| Document documentation | Contained in the Document distribution. |
File::Spec::PublicationPage - Parse a dated and page numbered archive file name in a system independant way.
use File::Spec::PublicationPage; ($volume, $basepath, $directory, $startdate, $enddate, $publication, $publication_title_head, $publication_subtitles, $publication_annotations, $startpage, $endpage, $page_title_head, $page_subtitles, $page_annotations, @extensions) = $obj->splitpath ($filepath); $publication_title_section = $obj->publication_title_section; $publication = $obj->publication; $publication_title_head = $obj->publication_title_head; $publication_subtitles = $obj->publication_subtitles; $publication_annotations = $obj->publication_annotations; $page_title_head = $obj->page_title_head; $page_subtitles = $obj->page_subtitles; $page_annotations = $obj->page_annotations; $page_title_section = $obj->fulltitle; $pagename = $obj->pagename; $issuename = $obj->issuename; $obj = $obj->set_publication ($publication); $obj = $obj->set_publication_title_head ($publication_title_head); $obj = $obj->set_publication_subtitles ($publication_subtitles); $obj = $obj->set_publication_annotations ($publication_annotations); $obj = $obj->set_page_title_head ($page_title_head); $obj = $obj->set_page_subtitles ($page_subtitles); $obj = $obj->set_page_annotations ($page_annotations); $publication_title_sections = $obj->reset_document_title_section; $page_title_sections = $obj->reset_page_title_section;
UNIVERSAL
File::Spec::Unix
File::Spec::BaseParse
File::Spec::Dated
File::Spec::DatedPage
File::Spec::PublicationPage
Further splits a pathname string from what it's parent classes have already done. Using the example publication_title_section string, XMAS-Title-Subtitle-note, it will be broken down further as:
publication: XMAS publication_title_head: Title publication_subtitles: Subtitle publication_annotations: note page_title_head: undef page_subtitles: undef page_annotations: undef
Ordering is used in this parsing. The first "-" delimited element in the name_body is the publication name; the second is the main title of the article; the third and remaining items are subtitles of the article unless the first character is lower case, in which case it is taken to be a local annotation.

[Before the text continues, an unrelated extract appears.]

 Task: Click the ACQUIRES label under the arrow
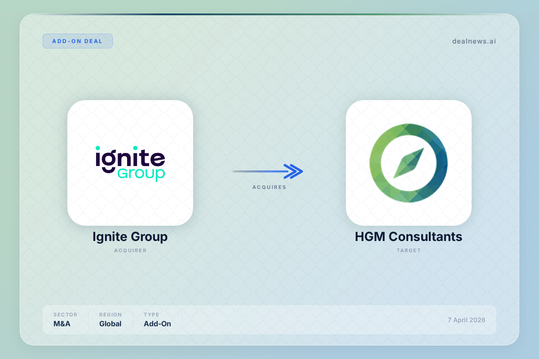tap(269, 187)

Such annotations are useful for adding key words to the file name so that Unix locate and find will be more useful. One might have added "-iranStudentRebellion" if the publication or page title did not mention Iran and one wished to be able to locate all files with information about Iran.
use File::Spec::PublicationPage;
my $baz = File::Spec::PublicationPage->new;
my @list = $baz->splitpath
("/my/base/Cards/19901225-XMAS-Title-Subtitle-note.tar.gz");
my $foo = File::Spec::PublicationPage->new
("/my/base/Cards/19901225-XMAS-Title-Subtitle-note.tar.gz");
my $startpage = $foo->startpage;
my $endpage = $foo->endpage;
my $pages = $foo->pages;
my $pagename = $foo->pagename;
my $publication = $foo->publication;
my $pubsection = $foo->publication_title_section;
my $dtitle_head = $foo->publication_title_head;
my $dsubtitle = $foo->publication_subtitles;
my $dnotes = $foo->publication_annotations;
my $pgsection = $foo->fulltitle;
my $ptitle_head = $foo->page_title_head;
my $psubtitle = $foo->page_subtitles;
my $pnotes = $foo->page_annotations;
$foo->set_publication ("JournalOfIrreproduceableResults");
$foo->set_publication_title_head ("QuantumBubbling" );
$foo->set_publication_subtitles ("ThePintEffect");
$foo->set_publication_annotations ("allTheTimeInTheworldInAGuinness");
$foo->set_page_title_head ("TheCat );
$foo->set_page_subtitles ("DeadOrAlive");
$foo->set_page_annotations ("whatWillPetaSay");
my $docsection = $foo->reset_document_title_section;
my $pgsection = $foo->reset_page_title_section;
my $name_body = $foo->reset_name_body;
my $name = $foo->reset_name;
my $filename = $foo->reset_filename;
my $filepath = $foo->reset_pathname;
my @parts = $foo->reparse;
None.
publication Name of the publication publication_title_head The primary title of the whole document. publication_subtitles Subtitles of the whole document. publication_annotations Annotations on the whole document. page_title_head The primary title of the page. page_subtitles Subtitles of the page. page_annotations Annotations on the page.
None.
Return a $page_full_title string , eg "MainTitle", "MainTitle-SubtitleOne-SubtitleTwo". "MainTitle-OnlySubtitle-firstNote" or perhaps "MainTitle-firstNote-secondNote".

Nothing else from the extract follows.